EXERCISE DIRECTIONS
Can you write out every line of the listing below as a numbered list, leaving out the blank lines?

Data extracted from a collection:
* BEGIN *

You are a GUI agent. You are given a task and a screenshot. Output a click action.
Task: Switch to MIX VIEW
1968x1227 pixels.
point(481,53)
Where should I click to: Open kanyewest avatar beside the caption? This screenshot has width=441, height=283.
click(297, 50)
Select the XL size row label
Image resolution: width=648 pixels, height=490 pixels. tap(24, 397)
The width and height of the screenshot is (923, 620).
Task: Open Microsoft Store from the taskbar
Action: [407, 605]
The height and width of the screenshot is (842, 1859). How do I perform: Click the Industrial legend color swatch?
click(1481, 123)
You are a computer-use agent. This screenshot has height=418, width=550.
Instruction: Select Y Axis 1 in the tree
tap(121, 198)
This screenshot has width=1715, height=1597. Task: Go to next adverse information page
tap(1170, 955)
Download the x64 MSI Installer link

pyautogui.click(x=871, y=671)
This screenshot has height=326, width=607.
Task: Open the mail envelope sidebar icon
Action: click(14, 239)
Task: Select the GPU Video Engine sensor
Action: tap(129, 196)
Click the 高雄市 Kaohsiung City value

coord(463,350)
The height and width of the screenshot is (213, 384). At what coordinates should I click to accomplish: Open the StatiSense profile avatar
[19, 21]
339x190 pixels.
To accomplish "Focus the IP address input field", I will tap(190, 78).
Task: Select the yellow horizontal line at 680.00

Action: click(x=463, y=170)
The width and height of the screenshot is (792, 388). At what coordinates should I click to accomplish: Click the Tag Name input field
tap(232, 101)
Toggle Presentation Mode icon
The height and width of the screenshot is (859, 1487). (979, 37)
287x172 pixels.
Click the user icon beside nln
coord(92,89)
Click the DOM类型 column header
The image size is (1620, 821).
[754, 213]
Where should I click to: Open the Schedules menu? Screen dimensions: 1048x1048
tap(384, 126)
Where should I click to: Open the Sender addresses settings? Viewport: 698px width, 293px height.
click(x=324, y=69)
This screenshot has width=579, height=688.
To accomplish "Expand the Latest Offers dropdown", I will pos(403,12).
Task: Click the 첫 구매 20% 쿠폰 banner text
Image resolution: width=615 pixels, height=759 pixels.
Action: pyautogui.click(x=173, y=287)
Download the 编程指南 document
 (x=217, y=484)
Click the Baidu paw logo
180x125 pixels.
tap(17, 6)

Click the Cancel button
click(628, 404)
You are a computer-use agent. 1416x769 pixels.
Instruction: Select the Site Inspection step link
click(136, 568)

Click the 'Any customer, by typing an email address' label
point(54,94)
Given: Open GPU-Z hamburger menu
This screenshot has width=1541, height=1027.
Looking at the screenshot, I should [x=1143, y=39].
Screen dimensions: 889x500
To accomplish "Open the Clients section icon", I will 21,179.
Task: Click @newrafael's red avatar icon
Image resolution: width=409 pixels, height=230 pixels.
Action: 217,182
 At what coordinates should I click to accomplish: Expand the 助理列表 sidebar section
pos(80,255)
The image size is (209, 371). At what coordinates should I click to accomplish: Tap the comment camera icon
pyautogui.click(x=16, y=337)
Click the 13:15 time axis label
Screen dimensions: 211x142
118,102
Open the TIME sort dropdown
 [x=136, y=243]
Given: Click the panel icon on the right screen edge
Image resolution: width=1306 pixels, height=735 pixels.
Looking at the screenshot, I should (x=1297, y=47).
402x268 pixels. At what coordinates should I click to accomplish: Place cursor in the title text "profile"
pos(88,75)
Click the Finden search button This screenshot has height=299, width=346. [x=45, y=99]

* END *

WORKED SOLUTION
1. You are a GUI agent. You are given a task and a screenshot. Output a click action.
2. Task: Switch to MIX VIEW
3. 1968x1227 pixels.
4. point(481,53)
5. Where should I click to: Open kanyewest avatar beside the caption? This screenshot has width=441, height=283.
6. click(297, 50)
7. Select the XL size row label
8. Image resolution: width=648 pixels, height=490 pixels. tap(24, 397)
9. The width and height of the screenshot is (923, 620).
10. Task: Open Microsoft Store from the taskbar
11. Action: [407, 605]
12. The height and width of the screenshot is (842, 1859). How do I perform: Click the Industrial legend color swatch?
13. click(1481, 123)
14. You are a computer-use agent. This screenshot has height=418, width=550.
15. Instruction: Select Y Axis 1 in the tree
16. tap(121, 198)
17. This screenshot has width=1715, height=1597. Task: Go to next adverse information page
18. tap(1170, 955)
19. Download the x64 MSI Installer link
20. pyautogui.click(x=871, y=671)
21. This screenshot has height=326, width=607.
22. Task: Open the mail envelope sidebar icon
23. Action: click(14, 239)
24. Task: Select the GPU Video Engine sensor
25. Action: tap(129, 196)
26. Click the 高雄市 Kaohsiung City value
27. coord(463,350)
28. The height and width of the screenshot is (213, 384). At what coordinates should I click to accomplish: Open the StatiSense profile avatar
29. [19, 21]
30. 339x190 pixels.
31. To accomplish "Focus the IP address input field", I will tap(190, 78).
32. Task: Select the yellow horizontal line at 680.00
33. Action: click(x=463, y=170)
34. The width and height of the screenshot is (792, 388). At what coordinates should I click to accomplish: Click the Tag Name input field
35. tap(232, 101)
36. Toggle Presentation Mode icon
37. The height and width of the screenshot is (859, 1487). (979, 37)
38. 287x172 pixels.
39. Click the user icon beside nln
40. coord(92,89)
41. Click the DOM类型 column header
42. The image size is (1620, 821).
43. [754, 213]
44. Where should I click to: Open the Schedules menu? Screen dimensions: 1048x1048
45. tap(384, 126)
46. Where should I click to: Open the Sender addresses settings? Viewport: 698px width, 293px height.
47. click(x=324, y=69)
48. This screenshot has width=579, height=688.
49. To accomplish "Expand the Latest Offers dropdown", I will pos(403,12).
50. Task: Click the 첫 구매 20% 쿠폰 banner text
51. Image resolution: width=615 pixels, height=759 pixels.
52. Action: pyautogui.click(x=173, y=287)
53. Download the 编程指南 document
54.  (x=217, y=484)
55. Click the Baidu paw logo
56. 180x125 pixels.
57. tap(17, 6)
58. Click the Cancel button
59. click(628, 404)
60. You are a computer-use agent. 1416x769 pixels.
61. Instruction: Select the Site Inspection step link
62. click(136, 568)
63. Click the 'Any customer, by typing an email address' label
64. point(54,94)
65. Given: Open GPU-Z hamburger menu
66. This screenshot has width=1541, height=1027.
67. Looking at the screenshot, I should [x=1143, y=39].
68. Screen dimensions: 889x500
69. To accomplish "Open the Clients section icon", I will 21,179.
70. Task: Click @newrafael's red avatar icon
71. Image resolution: width=409 pixels, height=230 pixels.
72. Action: 217,182
73.  At what coordinates should I click to accomplish: Expand the 助理列表 sidebar section
74. pos(80,255)
75. The image size is (209, 371). At what coordinates should I click to accomplish: Tap the comment camera icon
76. pyautogui.click(x=16, y=337)
77. Click the 13:15 time axis label
78. Screen dimensions: 211x142
79. 118,102
80. Open the TIME sort dropdown
81.  [x=136, y=243]
82. Given: Click the panel icon on the right screen edge
83. Image resolution: width=1306 pixels, height=735 pixels.
84. Looking at the screenshot, I should (x=1297, y=47).
85. 402x268 pixels. At what coordinates should I click to accomplish: Place cursor in the title text "profile"
86. pos(88,75)
87. Click the Finden search button This screenshot has height=299, width=346. [x=45, y=99]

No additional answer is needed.